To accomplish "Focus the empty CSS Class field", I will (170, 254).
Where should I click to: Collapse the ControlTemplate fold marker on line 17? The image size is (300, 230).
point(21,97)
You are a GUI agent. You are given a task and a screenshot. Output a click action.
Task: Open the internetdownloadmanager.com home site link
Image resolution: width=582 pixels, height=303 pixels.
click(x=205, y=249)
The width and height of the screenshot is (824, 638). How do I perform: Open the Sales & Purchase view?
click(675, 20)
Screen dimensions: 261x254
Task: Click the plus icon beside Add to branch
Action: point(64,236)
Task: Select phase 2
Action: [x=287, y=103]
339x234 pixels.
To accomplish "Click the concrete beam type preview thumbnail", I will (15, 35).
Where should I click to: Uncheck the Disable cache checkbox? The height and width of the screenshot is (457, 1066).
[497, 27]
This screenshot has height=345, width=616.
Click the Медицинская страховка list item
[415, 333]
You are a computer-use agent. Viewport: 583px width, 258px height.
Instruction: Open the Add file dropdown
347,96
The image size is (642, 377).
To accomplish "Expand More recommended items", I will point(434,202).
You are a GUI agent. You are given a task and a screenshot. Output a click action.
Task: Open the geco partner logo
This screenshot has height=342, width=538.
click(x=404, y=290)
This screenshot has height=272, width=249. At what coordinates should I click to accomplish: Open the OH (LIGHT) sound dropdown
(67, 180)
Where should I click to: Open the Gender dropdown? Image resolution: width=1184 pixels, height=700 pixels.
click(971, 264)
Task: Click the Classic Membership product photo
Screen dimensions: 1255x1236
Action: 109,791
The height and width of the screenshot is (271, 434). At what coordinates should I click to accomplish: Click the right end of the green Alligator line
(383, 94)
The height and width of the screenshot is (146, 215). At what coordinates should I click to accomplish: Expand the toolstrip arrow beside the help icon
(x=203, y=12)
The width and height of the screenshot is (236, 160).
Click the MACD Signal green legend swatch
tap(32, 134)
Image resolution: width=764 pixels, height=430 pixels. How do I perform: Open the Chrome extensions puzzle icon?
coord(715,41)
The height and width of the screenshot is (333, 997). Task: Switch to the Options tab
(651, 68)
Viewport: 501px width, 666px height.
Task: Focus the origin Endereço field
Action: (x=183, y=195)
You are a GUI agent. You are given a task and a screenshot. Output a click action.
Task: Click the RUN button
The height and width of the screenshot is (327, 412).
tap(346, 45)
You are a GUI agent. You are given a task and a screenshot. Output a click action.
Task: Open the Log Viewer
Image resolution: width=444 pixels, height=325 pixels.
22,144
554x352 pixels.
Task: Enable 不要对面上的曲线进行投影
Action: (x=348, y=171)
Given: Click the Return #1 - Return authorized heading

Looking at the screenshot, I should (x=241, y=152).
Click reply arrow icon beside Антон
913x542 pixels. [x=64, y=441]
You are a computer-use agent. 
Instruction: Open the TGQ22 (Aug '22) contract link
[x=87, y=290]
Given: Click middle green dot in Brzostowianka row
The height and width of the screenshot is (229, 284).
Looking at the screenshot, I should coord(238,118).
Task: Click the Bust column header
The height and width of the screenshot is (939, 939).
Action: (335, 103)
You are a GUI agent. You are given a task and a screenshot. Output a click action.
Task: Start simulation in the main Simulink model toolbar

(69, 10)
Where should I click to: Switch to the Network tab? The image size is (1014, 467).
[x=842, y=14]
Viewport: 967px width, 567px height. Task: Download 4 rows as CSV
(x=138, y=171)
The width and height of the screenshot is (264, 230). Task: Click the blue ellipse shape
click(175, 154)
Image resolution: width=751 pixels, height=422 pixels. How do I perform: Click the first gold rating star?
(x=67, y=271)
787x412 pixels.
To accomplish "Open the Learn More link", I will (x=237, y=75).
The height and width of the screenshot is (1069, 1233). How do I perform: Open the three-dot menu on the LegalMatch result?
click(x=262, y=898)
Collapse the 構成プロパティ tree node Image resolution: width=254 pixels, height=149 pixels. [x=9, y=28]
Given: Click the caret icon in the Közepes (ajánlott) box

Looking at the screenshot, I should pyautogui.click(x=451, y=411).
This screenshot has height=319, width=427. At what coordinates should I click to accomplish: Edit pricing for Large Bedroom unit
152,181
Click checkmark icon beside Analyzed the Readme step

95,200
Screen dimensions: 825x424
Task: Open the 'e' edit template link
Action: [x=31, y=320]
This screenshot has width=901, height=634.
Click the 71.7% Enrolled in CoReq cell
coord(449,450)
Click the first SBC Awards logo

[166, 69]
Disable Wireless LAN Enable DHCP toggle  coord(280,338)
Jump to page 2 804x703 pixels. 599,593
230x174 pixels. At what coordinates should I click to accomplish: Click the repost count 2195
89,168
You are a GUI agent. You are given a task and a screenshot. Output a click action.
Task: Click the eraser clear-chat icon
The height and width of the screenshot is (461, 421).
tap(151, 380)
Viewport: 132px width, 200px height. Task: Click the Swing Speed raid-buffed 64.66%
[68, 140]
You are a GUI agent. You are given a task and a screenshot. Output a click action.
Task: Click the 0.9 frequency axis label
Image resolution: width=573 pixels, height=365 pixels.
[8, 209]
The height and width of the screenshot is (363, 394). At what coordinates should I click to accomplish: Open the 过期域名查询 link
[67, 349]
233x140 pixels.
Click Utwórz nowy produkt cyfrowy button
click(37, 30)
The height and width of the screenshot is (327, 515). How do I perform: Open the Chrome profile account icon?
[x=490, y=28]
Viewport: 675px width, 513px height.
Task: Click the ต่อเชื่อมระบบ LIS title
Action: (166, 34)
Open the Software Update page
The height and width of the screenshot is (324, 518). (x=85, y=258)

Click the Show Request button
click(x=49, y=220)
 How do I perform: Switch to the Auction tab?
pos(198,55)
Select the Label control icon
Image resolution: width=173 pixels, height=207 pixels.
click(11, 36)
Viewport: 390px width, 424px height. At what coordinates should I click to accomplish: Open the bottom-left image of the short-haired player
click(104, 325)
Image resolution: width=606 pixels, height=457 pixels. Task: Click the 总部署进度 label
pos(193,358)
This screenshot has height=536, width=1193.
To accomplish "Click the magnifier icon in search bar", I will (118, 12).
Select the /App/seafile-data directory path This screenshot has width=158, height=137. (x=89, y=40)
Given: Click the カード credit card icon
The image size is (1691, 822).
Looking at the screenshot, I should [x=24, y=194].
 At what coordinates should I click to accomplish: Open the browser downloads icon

» **What to do**
Once the lines of the entries containing the word "More" have been counted, report the number alone.

» **Output for this task**
2